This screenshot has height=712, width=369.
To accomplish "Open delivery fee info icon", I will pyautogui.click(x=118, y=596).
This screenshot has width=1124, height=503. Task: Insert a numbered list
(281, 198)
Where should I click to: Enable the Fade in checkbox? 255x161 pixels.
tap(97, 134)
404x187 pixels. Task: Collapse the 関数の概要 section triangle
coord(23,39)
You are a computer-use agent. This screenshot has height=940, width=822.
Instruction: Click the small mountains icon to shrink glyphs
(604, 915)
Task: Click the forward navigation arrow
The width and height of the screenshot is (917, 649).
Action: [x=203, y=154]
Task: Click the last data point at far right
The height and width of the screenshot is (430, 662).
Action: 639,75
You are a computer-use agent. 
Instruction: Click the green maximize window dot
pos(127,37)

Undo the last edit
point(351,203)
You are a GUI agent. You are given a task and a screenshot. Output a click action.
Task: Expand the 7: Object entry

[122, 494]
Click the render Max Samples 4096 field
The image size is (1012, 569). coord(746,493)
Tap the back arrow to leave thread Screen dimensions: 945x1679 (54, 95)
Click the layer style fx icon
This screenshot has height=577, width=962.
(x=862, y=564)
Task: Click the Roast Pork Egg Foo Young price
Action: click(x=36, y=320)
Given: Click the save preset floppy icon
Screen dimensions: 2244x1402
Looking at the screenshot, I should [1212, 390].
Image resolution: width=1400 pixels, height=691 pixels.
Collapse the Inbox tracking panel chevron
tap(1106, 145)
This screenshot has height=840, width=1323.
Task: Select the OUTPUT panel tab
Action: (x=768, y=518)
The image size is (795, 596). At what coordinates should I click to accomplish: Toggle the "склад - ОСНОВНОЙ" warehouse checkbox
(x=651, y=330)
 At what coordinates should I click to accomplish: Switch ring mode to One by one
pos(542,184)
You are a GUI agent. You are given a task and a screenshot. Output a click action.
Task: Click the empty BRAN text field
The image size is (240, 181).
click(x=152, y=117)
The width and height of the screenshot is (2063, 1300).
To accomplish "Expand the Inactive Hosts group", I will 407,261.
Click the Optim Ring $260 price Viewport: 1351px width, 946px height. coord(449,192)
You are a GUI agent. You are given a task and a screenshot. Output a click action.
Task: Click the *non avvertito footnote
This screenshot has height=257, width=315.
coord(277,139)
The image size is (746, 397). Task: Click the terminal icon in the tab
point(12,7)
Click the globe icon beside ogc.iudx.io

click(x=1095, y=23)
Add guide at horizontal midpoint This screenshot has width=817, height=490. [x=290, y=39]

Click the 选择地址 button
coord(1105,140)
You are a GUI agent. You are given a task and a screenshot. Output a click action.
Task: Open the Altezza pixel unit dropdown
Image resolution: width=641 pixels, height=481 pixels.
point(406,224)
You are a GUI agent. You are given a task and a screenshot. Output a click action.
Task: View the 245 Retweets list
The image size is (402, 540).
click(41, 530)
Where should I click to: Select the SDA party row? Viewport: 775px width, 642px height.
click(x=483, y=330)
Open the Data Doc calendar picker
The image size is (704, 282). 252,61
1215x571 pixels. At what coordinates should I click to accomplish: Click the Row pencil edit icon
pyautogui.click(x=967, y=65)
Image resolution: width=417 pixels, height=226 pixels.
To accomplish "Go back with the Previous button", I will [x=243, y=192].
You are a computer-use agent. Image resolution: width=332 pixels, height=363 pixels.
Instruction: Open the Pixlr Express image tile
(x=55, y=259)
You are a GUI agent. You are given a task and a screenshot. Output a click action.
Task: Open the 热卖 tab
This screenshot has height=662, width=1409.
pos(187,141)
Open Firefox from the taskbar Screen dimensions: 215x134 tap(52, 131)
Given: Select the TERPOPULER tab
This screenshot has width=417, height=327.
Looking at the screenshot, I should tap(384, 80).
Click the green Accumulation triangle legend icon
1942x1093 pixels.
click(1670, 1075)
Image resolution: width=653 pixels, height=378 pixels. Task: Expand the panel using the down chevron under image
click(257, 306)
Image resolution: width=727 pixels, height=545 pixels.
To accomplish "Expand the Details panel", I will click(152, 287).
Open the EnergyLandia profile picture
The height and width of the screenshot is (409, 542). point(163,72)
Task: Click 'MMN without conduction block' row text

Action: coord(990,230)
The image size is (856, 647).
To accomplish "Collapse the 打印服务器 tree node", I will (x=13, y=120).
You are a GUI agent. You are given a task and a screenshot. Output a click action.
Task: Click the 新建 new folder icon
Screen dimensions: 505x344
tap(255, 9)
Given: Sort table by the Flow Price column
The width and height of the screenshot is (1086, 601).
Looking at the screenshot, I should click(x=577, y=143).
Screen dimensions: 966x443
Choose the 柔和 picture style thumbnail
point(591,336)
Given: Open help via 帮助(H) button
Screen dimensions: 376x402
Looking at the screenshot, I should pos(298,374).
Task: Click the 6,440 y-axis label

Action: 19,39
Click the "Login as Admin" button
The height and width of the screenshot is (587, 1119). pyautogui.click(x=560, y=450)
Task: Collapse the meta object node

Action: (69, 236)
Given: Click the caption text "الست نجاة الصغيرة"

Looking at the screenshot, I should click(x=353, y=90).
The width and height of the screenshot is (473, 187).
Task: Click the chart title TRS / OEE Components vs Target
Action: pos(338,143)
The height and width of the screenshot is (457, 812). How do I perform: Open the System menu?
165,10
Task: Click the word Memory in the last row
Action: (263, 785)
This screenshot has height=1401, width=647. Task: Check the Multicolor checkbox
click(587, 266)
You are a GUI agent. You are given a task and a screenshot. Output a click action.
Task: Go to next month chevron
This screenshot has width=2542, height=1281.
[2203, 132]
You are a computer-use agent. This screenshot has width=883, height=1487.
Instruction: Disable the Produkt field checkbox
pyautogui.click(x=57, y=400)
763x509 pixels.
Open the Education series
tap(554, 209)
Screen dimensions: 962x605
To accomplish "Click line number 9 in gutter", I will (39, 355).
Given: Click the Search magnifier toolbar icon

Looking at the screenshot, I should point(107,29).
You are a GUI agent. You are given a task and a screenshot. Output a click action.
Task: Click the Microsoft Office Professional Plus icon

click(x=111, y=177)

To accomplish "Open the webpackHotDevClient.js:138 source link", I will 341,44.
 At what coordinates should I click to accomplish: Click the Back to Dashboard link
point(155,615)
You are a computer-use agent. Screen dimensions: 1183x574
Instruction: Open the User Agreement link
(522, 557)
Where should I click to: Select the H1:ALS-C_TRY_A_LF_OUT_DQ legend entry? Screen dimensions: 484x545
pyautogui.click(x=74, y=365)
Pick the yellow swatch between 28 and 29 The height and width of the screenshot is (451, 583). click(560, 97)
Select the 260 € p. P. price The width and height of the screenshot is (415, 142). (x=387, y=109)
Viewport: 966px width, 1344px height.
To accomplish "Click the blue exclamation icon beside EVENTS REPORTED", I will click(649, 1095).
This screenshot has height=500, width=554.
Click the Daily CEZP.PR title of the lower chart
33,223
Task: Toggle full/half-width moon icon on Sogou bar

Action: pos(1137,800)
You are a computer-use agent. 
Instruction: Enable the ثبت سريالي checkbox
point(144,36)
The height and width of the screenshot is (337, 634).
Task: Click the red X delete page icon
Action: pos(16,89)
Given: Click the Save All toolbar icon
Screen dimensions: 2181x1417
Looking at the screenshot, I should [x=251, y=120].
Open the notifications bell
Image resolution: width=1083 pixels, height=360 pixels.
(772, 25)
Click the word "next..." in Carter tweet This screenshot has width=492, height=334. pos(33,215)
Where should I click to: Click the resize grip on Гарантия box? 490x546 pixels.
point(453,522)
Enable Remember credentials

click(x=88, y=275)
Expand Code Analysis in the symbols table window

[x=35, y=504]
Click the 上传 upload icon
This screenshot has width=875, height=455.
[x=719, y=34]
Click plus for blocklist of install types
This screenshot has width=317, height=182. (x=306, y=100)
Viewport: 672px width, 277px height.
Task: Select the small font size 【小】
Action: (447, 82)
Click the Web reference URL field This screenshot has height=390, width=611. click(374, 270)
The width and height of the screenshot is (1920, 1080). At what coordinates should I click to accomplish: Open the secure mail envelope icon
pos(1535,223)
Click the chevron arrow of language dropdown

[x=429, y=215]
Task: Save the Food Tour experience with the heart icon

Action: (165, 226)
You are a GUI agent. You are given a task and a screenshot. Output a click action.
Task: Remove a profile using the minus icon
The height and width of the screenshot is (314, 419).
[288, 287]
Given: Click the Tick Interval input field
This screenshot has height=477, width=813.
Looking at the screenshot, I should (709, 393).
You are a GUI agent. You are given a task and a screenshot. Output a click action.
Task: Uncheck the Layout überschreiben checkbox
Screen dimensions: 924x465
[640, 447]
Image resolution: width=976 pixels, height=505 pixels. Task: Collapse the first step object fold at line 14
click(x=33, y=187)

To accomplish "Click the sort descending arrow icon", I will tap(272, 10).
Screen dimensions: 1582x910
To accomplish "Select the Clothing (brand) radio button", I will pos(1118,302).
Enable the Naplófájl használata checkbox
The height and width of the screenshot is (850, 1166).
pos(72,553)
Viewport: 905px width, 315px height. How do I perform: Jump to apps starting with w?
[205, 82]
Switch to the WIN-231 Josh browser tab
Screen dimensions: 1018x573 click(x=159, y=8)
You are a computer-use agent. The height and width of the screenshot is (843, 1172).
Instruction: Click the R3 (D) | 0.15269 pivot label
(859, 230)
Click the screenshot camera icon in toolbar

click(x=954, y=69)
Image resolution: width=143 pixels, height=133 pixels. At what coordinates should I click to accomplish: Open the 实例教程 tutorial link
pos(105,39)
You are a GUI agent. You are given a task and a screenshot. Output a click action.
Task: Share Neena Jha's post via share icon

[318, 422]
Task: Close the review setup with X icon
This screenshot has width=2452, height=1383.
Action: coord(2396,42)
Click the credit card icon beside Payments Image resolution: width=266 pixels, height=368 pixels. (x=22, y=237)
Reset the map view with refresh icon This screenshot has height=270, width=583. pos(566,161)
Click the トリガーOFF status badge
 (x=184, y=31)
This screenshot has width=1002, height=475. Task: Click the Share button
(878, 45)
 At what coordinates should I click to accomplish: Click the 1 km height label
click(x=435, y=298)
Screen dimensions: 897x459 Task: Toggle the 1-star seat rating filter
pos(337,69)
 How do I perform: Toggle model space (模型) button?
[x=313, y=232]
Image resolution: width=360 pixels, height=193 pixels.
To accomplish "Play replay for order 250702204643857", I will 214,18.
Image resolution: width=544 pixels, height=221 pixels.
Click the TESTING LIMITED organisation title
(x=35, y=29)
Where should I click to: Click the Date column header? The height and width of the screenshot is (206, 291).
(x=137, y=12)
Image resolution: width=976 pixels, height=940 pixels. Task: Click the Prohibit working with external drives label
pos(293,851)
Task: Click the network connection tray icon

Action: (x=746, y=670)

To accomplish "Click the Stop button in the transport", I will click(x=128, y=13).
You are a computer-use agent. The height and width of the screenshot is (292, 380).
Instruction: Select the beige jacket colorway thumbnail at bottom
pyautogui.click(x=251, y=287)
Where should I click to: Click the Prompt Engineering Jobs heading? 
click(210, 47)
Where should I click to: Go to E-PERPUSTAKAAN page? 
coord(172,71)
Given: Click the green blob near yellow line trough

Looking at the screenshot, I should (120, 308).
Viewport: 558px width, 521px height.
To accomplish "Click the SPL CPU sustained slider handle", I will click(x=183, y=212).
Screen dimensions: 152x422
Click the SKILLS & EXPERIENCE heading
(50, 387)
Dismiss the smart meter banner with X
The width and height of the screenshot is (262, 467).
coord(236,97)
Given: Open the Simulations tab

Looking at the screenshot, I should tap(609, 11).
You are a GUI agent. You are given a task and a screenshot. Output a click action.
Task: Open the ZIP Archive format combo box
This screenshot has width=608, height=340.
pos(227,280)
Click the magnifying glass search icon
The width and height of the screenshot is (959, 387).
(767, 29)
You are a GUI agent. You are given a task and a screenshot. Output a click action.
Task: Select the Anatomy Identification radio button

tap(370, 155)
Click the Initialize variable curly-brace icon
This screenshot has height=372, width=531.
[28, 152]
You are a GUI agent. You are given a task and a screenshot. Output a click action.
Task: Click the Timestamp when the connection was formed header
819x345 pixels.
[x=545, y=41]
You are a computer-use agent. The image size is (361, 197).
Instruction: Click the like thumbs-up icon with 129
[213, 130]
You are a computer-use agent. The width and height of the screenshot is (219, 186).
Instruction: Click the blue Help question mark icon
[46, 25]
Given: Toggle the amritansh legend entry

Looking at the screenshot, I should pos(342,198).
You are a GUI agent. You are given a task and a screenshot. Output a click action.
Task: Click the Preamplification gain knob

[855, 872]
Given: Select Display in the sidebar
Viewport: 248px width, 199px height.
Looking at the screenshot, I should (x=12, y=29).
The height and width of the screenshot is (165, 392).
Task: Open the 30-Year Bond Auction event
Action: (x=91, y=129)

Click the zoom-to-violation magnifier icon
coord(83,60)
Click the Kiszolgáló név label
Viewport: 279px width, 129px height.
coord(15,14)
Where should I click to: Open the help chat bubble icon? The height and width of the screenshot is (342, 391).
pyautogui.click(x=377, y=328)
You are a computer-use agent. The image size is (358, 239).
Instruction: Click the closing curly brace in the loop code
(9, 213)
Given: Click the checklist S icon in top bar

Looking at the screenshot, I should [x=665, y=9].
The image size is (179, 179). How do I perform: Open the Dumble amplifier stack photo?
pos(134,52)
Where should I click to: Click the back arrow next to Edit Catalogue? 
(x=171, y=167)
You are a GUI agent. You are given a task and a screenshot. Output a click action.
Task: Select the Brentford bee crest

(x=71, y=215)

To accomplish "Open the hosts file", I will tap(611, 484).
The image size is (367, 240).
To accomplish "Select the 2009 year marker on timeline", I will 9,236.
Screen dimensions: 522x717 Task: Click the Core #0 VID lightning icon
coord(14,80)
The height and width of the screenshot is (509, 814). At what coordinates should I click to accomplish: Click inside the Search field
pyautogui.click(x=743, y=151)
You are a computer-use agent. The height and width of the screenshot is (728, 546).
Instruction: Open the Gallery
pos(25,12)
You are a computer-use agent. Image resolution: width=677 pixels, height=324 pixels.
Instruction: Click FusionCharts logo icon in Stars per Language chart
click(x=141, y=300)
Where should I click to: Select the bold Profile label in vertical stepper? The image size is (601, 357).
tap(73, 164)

- - - - - - -

▶ **CHALLENGE**: Reproduce the material from the line with "Task: Click 'MMN" up to and including the line with "click(587, 266)", swapping "Collapse" for "Fold" and leaving everything else unchanged.

▶ **RIGHT ANSWER**:
Task: Click 'MMN without conduction block' row text

Action: coord(990,230)
The image size is (856, 647).
To accomplish "Fold the 打印服务器 tree node", I will (x=13, y=120).
You are a GUI agent. You are given a task and a screenshot. Output a click action.
Task: Click the 新建 new folder icon
Screen dimensions: 505x344
tap(255, 9)
Given: Sort table by the Flow Price column
The width and height of the screenshot is (1086, 601).
Looking at the screenshot, I should click(x=577, y=143).
Screen dimensions: 966x443
Choose the 柔和 picture style thumbnail
point(591,336)
Given: Open help via 帮助(H) button
Screen dimensions: 376x402
Looking at the screenshot, I should pos(298,374).
Task: Click the 6,440 y-axis label

Action: 19,39
Click the "Login as Admin" button
The height and width of the screenshot is (587, 1119). pyautogui.click(x=560, y=450)
Task: Fold the meta object node

Action: (69, 236)
Given: Click the caption text "الست نجاة الصغيرة"

Looking at the screenshot, I should click(x=353, y=90).
The width and height of the screenshot is (473, 187).
Task: Click the chart title TRS / OEE Components vs Target
Action: pos(338,143)
The height and width of the screenshot is (457, 812). How do I perform: Open the System menu?
165,10
Task: Click the word Memory in the last row
Action: (263, 785)
This screenshot has height=1401, width=647. Task: Check the Multicolor checkbox
click(587, 266)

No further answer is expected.